Sweet tea is indeed the drink of the southern USofA. However, have no fear Pithy Moniker us unsweet tea drinkers are gaining ground. That’s right. I’m a born and bred southerner who prefers unsweet iced tea. Ten years ago people followed me around yellin’ “HERETIC! BURN HIM!” Now, I rarely get even funny looks.
Sometimes though, I get me a hankerin’ for some sweet tea. It’s like it’s in the blood! I have learned a trick though. Half and half. Half sweet, half unsweet. With lemon. YUM! I still much prefer unsweet but the half and half takes care of the gnawin’ and cravin’ I occasionally get for sweet tea.
Ya know, now that I think about it, last year at a family reunion the 'Bama 'tives did appear to searching around for stuff they could use as torches when it was discovered I had actually brought several gallons of unsweet tea along.

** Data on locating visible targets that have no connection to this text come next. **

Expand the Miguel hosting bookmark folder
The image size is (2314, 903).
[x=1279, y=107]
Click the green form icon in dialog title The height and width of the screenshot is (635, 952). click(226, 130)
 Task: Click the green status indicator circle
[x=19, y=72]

ETA: plnnr it is tea mixed with just water. No sugar added. It can be done. It can be found frequently at Episcopal church brunches in the south along side the Bloody Mary’s.
Have you tried Splenda yet? It’s a match made in heaven. I switched from sugar to Splenda back when we were doing the South Beach diet thing. The diet has gone by the wayside but I still use the Splenda. I drink about a gallon of Spenda-sweetened tea a day. If they discover at some point down the road that it causes cancer, I’m seriously screwed.

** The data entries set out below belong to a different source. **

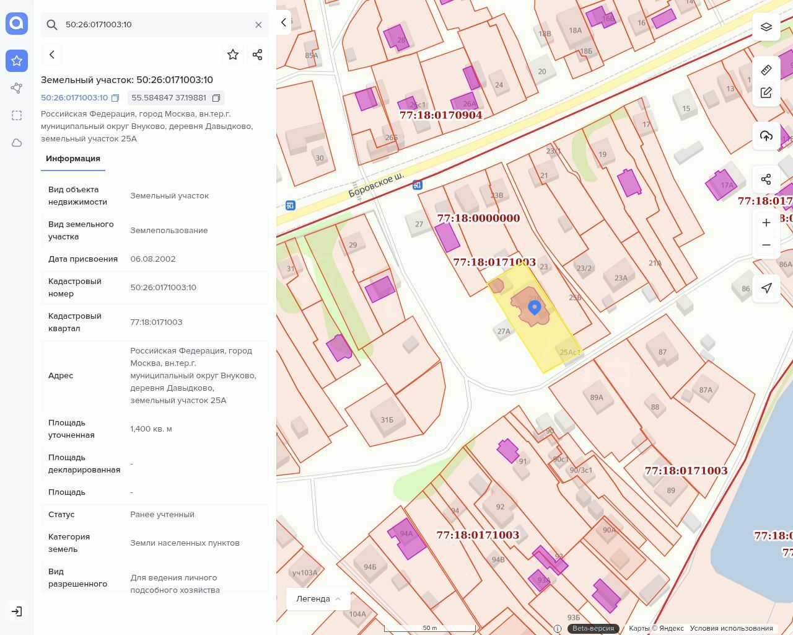Viewport: 793px width, 635px height.
Task: Add this land plot to favorites
Action: [233, 55]
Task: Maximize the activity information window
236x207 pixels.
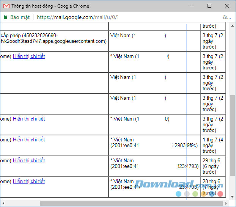Action: pyautogui.click(x=209, y=6)
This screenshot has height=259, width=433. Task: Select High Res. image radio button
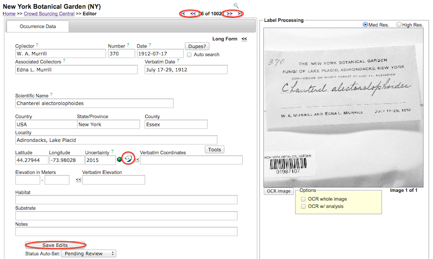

No, that was mainly due to the lack of air conditioning (you try planning strategic maneuvers in 100 degree heat and 100 degree humidity when you’re wearing wool- it’s a wonder Lee didn’t just decide to kill every third cat and toss them into the ocean and think it would save Richmond) and because early test audiences said the movie worked way better if Scarlett was left penniless for a while.

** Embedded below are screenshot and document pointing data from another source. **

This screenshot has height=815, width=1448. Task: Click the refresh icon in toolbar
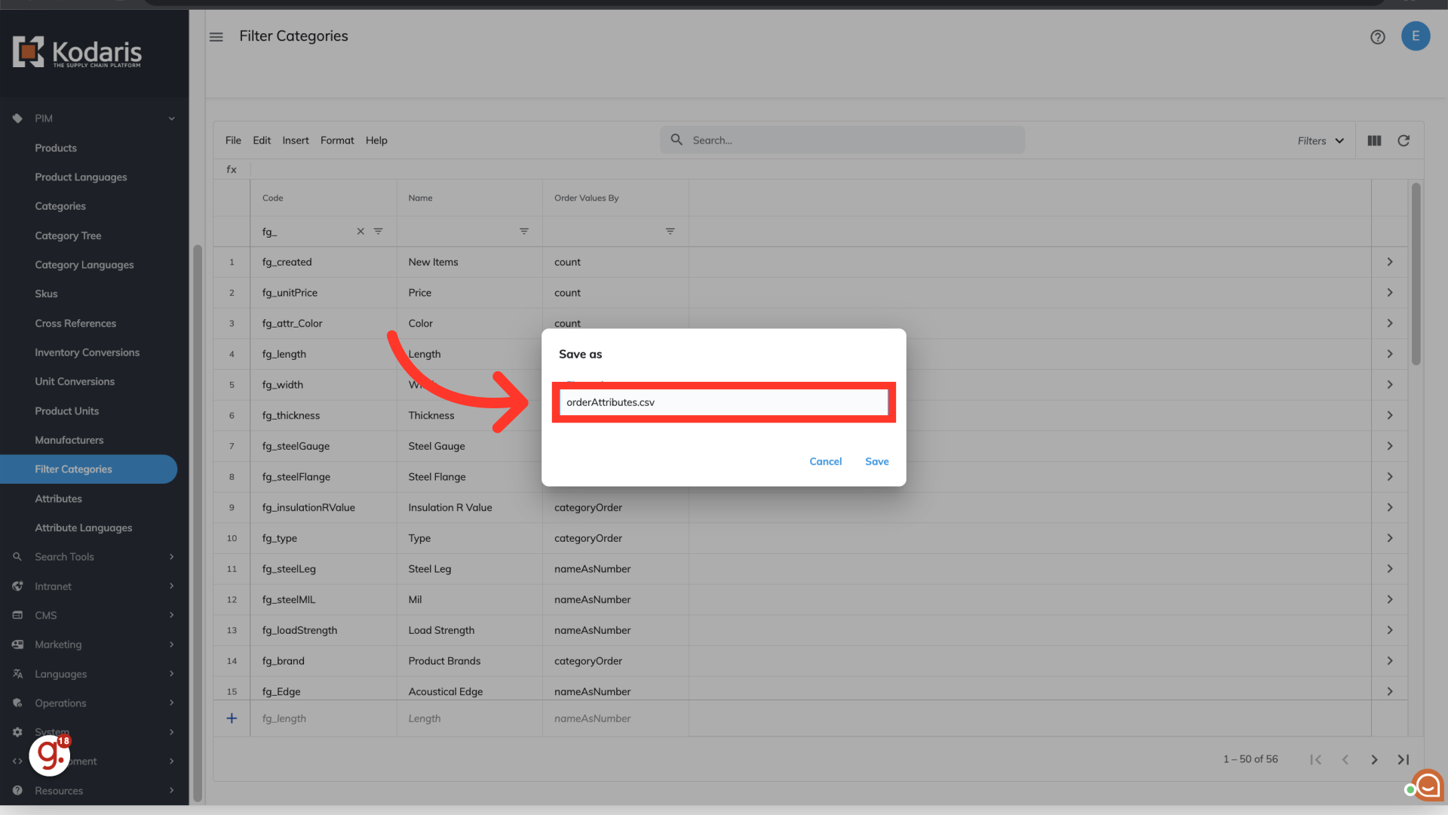click(x=1404, y=140)
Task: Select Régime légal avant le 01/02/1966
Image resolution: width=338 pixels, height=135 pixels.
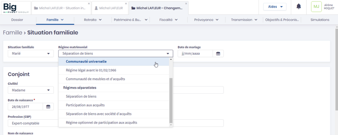Action: (x=91, y=70)
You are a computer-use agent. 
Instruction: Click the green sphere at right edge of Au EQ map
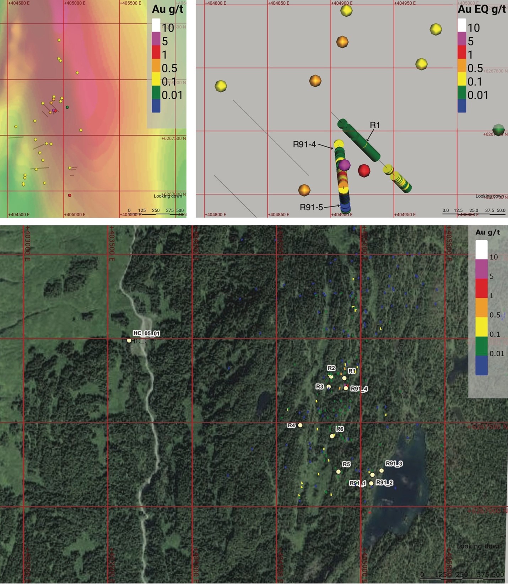pyautogui.click(x=499, y=130)
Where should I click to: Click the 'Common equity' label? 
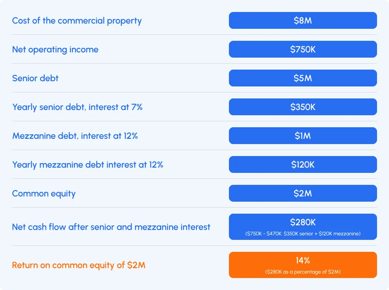coord(44,193)
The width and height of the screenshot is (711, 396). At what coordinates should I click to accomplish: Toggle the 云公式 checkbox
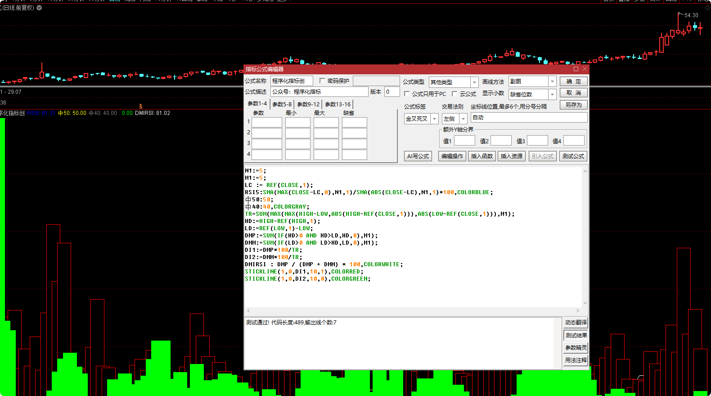click(x=455, y=94)
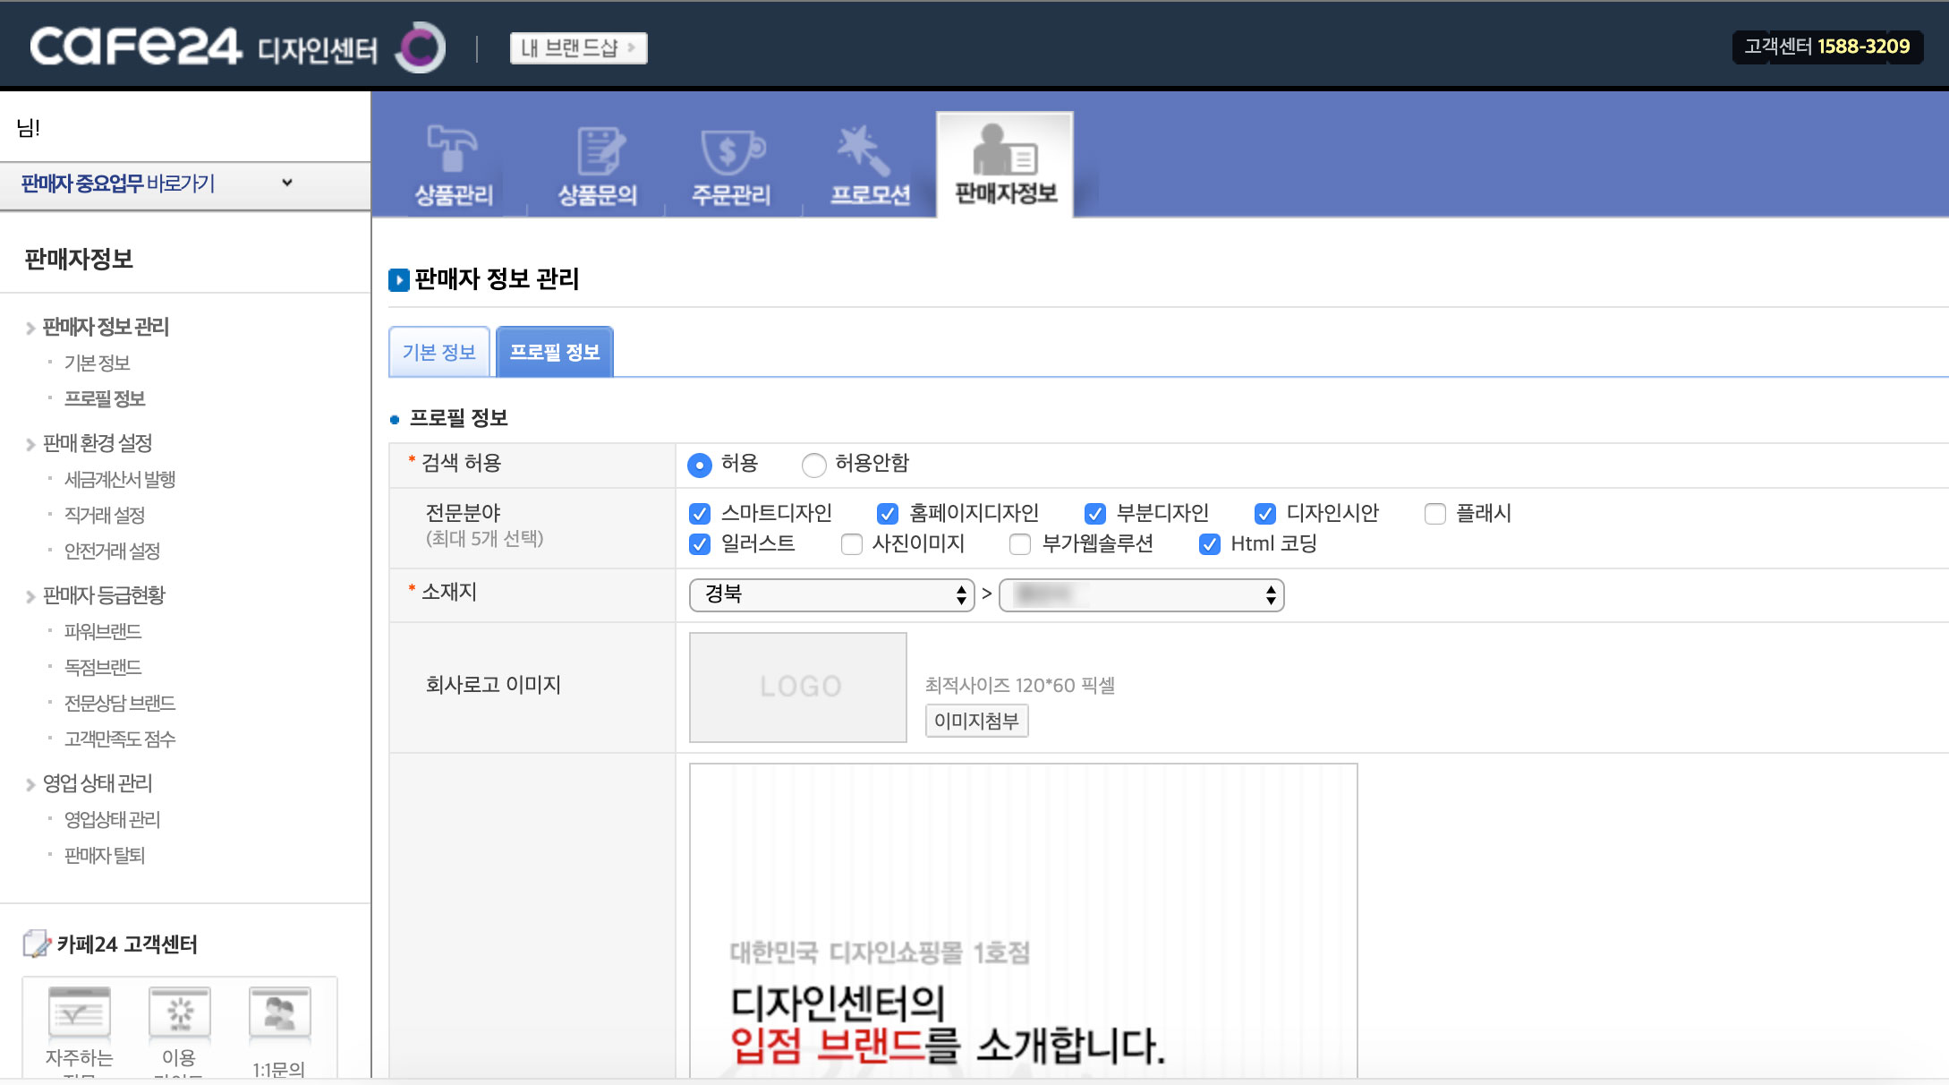Open the 상품문의 notepad icon
The width and height of the screenshot is (1949, 1085).
(598, 150)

Moderately agree on fried baloney (or unfried), but when you say something about the banjo you gone two SEE ROCK CITY and one CO-COLA sign past the city limits of Decency (MS, pop 39).
We’ll discuss these comments at Andersonvilledope (which would actually be a super convenient one for Swampbear to attend).
You know who else hated sweet tea? HITLER! (I’m guessing.)
I love sweet tea but I know that it’s up there with cigarettes and publicly singing showtunes in vices I need to give up. Still, there really isn’t anything as refreshing on a hot day (and currently it’s a 100 degree heat index with brown grass and no rain since April).
That said, unsweetened tea (i.e. tea not sweetened with sugar while steeping) isn’t terrible with Splenda. But fried chicken (anything from a chain restaurant does not count), pancake batter fried pork chops, and fried corn (which I haven’t had any of in months unfortunately) you will take out of my cold dead cancerous colon.
I once visited a good friend of mine in New Jersey. We went to lunch, and was my habit I ordered “tea” to drink. It being summer, I, of course, expected to be served a big, tall glass of sweet tea - the sweat beads forming on the glass, the teeth-aching sweetness so refreshing. Instead, I was brought a cup of hot tea.
My SiL (affectionately known as The Devil - so the drink is, as **Jodi **said, indeed the Devil’s beverage) dumps about 2 c of sugar into a quart of tea. That stuff just kills me. I do like a few Splendas in mine though - but not that much!